## Goal
Reproduce all of the following data verbatim, keeping every line exactly as it appears.
::::::::
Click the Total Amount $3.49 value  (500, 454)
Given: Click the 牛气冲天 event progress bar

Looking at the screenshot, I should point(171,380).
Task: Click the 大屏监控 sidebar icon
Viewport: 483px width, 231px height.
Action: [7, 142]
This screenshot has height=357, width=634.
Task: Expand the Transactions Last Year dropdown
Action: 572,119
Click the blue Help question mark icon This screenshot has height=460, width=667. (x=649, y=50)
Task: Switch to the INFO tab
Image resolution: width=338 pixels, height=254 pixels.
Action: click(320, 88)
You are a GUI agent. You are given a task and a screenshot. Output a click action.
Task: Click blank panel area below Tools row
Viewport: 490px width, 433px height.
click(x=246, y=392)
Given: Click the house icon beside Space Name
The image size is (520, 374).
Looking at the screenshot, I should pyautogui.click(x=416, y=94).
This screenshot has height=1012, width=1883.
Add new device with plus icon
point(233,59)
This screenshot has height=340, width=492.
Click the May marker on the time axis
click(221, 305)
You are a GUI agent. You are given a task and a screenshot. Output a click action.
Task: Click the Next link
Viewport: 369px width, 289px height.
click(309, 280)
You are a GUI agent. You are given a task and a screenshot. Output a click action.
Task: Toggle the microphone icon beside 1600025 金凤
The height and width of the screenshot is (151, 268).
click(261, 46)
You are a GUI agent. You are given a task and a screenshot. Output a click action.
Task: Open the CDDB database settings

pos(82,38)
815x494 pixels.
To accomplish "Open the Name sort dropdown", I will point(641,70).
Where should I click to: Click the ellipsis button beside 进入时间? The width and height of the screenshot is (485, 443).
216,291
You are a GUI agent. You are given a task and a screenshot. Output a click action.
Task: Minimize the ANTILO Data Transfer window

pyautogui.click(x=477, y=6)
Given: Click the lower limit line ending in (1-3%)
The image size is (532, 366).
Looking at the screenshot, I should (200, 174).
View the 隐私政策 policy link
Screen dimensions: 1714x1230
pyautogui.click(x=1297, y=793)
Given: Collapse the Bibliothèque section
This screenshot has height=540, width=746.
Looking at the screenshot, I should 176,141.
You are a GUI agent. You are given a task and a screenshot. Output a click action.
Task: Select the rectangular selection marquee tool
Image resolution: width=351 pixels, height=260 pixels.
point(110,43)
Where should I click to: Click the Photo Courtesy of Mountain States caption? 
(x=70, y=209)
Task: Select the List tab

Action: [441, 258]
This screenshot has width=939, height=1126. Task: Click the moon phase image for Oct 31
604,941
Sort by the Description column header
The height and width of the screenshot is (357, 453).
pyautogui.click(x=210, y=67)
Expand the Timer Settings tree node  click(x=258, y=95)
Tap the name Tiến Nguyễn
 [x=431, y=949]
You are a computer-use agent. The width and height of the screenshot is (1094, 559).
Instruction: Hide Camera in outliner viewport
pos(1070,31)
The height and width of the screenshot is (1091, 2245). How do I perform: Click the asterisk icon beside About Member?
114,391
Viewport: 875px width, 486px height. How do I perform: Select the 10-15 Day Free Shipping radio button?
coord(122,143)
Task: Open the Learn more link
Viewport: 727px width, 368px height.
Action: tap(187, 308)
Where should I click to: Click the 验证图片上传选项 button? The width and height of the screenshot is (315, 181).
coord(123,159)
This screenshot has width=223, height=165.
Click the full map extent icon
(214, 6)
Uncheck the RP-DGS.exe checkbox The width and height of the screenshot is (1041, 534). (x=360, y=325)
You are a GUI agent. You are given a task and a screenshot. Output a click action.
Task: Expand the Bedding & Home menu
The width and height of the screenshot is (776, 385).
::::::::
## Solved problem
Click the Total Amount $3.49 value  (500, 454)
Given: Click the 牛气冲天 event progress bar

Looking at the screenshot, I should point(171,380).
Task: Click the 大屏监控 sidebar icon
Viewport: 483px width, 231px height.
Action: [7, 142]
This screenshot has height=357, width=634.
Task: Expand the Transactions Last Year dropdown
Action: 572,119
Click the blue Help question mark icon This screenshot has height=460, width=667. (x=649, y=50)
Task: Switch to the INFO tab
Image resolution: width=338 pixels, height=254 pixels.
Action: click(320, 88)
You are a GUI agent. You are given a task and a screenshot. Output a click action.
Task: Click blank panel area below Tools row
Viewport: 490px width, 433px height.
click(x=246, y=392)
Given: Click the house icon beside Space Name
The image size is (520, 374).
Looking at the screenshot, I should pyautogui.click(x=416, y=94).
This screenshot has height=1012, width=1883.
Add new device with plus icon
point(233,59)
This screenshot has height=340, width=492.
Click the May marker on the time axis
click(221, 305)
You are a GUI agent. You are given a task and a screenshot. Output a click action.
Task: Click the Next link
Viewport: 369px width, 289px height.
click(309, 280)
You are a GUI agent. You are given a task and a screenshot. Output a click action.
Task: Toggle the microphone icon beside 1600025 金凤
The height and width of the screenshot is (151, 268).
click(261, 46)
You are a GUI agent. You are given a task and a screenshot. Output a click action.
Task: Open the CDDB database settings

pos(82,38)
815x494 pixels.
To accomplish "Open the Name sort dropdown", I will point(641,70).
Where should I click to: Click the ellipsis button beside 进入时间? The width and height of the screenshot is (485, 443).
216,291
You are a GUI agent. You are given a task and a screenshot. Output a click action.
Task: Minimize the ANTILO Data Transfer window

pyautogui.click(x=477, y=6)
Given: Click the lower limit line ending in (1-3%)
The image size is (532, 366).
Looking at the screenshot, I should (200, 174).
View the 隐私政策 policy link
Screen dimensions: 1714x1230
pyautogui.click(x=1297, y=793)
Given: Collapse the Bibliothèque section
This screenshot has height=540, width=746.
Looking at the screenshot, I should 176,141.
You are a GUI agent. You are given a task and a screenshot. Output a click action.
Task: Select the rectangular selection marquee tool
Image resolution: width=351 pixels, height=260 pixels.
point(110,43)
Where should I click to: Click the Photo Courtesy of Mountain States caption? 
(x=70, y=209)
Task: Select the List tab

Action: [441, 258]
This screenshot has width=939, height=1126. Task: Click the moon phase image for Oct 31
604,941
Sort by the Description column header
The height and width of the screenshot is (357, 453).
pyautogui.click(x=210, y=67)
Expand the Timer Settings tree node  click(x=258, y=95)
Tap the name Tiến Nguyễn
 [x=431, y=949]
You are a computer-use agent. The width and height of the screenshot is (1094, 559).
Instruction: Hide Camera in outliner viewport
pos(1070,31)
The height and width of the screenshot is (1091, 2245). How do I perform: Click the asterisk icon beside About Member?
114,391
Viewport: 875px width, 486px height. How do I perform: Select the 10-15 Day Free Shipping radio button?
coord(122,143)
Task: Open the Learn more link
Viewport: 727px width, 368px height.
Action: tap(187, 308)
Where should I click to: Click the 验证图片上传选项 button? The width and height of the screenshot is (315, 181).
coord(123,159)
This screenshot has width=223, height=165.
Click the full map extent icon
(214, 6)
Uncheck the RP-DGS.exe checkbox The width and height of the screenshot is (1041, 534). (x=360, y=325)
You are a GUI agent. You are given a task and a screenshot. Output a click action.
Task: Expand the Bedding & Home menu
The width and height of the screenshot is (776, 385).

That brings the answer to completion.